Il porticato della Cassa Padana è stato un ottimo riparo per la distribuzione delle fiaccole. Il corteo si è mosso alle 18 come da programma, aperto dal gonfalone del Comune di Pescarolo, ai lati dello stesso le bandiere ANCR ospiti, al centro il labaro della nostra scuola primaria, portato dal Maestro Regonini Alberto, seguito dagli alunni della classe quinta.

Percorrendo piazza Garibaldi e via Roma, illuminate anche dalle varie fiaccole messe in opera dai volontari ANCR, si arrivava al primo momento importante della serata, per qualche minuto di raccoglimento, presso lapide a ricordo di Rosolino Masseroni, al termine della via che porta il suo stesso nome. Era la vice ANCR Laura Vacchelli, coordinatrice e presentatrice dei vari momenti, a passare la parola a Elisa Medola per leggere una lettera, con i tricolori alzati a lato della lapide che Rosolino inviò ai famigliari dal campo di Fossoli il 19 Marzo 1944. Al termine, dopo un interpretazione del “preludio” di Shostakovich ad opera dei violinisti Laura Ghezzi e Seaki Arlxander Isele della scuola Ponte Sound, fu l’illustre ospite S.E. Mons. Napolioni, ad avere la parola da Laura. Nel suo breve intervento il Vescovo oltre ad un saluto a tutti i presenti, basava le sue brevi riflessioni sulle parole ”pane….pane..” scritte in quella lettera.

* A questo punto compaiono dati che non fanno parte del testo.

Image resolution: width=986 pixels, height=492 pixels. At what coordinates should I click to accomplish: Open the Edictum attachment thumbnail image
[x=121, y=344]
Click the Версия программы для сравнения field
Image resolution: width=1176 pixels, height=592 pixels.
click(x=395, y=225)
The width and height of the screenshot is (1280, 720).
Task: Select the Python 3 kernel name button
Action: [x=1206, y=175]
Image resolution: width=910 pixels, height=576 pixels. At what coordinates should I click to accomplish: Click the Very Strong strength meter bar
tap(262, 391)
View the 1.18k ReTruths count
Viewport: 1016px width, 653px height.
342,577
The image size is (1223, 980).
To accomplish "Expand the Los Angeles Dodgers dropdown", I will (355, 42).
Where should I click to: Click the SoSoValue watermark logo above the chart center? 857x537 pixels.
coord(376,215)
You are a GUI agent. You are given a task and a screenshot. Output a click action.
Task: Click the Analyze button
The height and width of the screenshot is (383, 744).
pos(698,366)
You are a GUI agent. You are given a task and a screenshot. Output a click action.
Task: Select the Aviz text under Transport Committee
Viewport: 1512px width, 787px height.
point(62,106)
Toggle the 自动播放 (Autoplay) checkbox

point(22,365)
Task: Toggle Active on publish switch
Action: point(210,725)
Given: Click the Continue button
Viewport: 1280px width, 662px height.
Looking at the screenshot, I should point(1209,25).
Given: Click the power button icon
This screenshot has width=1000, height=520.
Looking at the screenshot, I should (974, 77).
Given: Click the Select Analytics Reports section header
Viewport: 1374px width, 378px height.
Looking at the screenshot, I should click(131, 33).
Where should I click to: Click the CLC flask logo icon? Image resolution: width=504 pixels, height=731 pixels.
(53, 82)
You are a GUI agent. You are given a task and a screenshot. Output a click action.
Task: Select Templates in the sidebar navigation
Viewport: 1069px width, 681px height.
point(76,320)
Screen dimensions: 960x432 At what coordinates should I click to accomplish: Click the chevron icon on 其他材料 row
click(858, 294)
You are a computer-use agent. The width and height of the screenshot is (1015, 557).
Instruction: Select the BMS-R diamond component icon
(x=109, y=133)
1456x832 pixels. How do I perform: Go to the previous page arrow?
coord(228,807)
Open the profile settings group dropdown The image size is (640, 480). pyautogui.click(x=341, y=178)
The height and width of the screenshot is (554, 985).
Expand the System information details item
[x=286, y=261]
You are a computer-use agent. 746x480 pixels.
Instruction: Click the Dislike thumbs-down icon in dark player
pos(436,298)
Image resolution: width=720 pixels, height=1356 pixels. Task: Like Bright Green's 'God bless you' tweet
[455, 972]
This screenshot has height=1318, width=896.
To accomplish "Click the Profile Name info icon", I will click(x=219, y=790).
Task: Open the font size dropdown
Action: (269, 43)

Si riprendeva quindi il percorso e, percorrendo le vie Mazzini e Ruggeri, si arrivava in piazza Garibaldi e il corteo entrava in chiesa accompagnato dal suono dei violini nell’interpretazione di Schindler’s List. Era Enrico Tavoni a presentare il gruppo corale “I giorni cantati” che interpretava “il canto del deportato”. Poi era il Sindaco a dare lettura di un documento scritto dall’ex Presidente Ehisenower sull’esperienza vissuta, come militare, all’apertura di quei campi di concentramento e concludeva con un saluto e un grazie a tutti partecipanti. Erano poi gli alunni della Scuola Primaria e il maestro Alberto a leggere alcuni brani del libro di Liliana Segre, seguiva Enrica Bonetti nella lettura di una testimonianza della Segre.

Dopo la suonata del “Largo “di Verracini“, era Maddalena Medola a dare lettura del “testamento di Auschwitz”. In merito Laura Vacchelli precisava che si trattava di una preziosa testimonianza, avuta dalla Professoressa Ilde Bottoli direttamente dall’autrice, la novantaduenne Denis Toros Marter, oggi Presidente dell’associazione deportati di Auschwuitz. Dopo i ringraziamenti ai presenti, a nome della Sezione ANCR di Pescarolo ed Uniti, da parte della Vice della locale sezione ancr, Laura Vacchelli erano i violinisti a chiudere la serata con l’Ave Maria, ottenendo consensi unanimi dai presenti per le loro interpretazioni.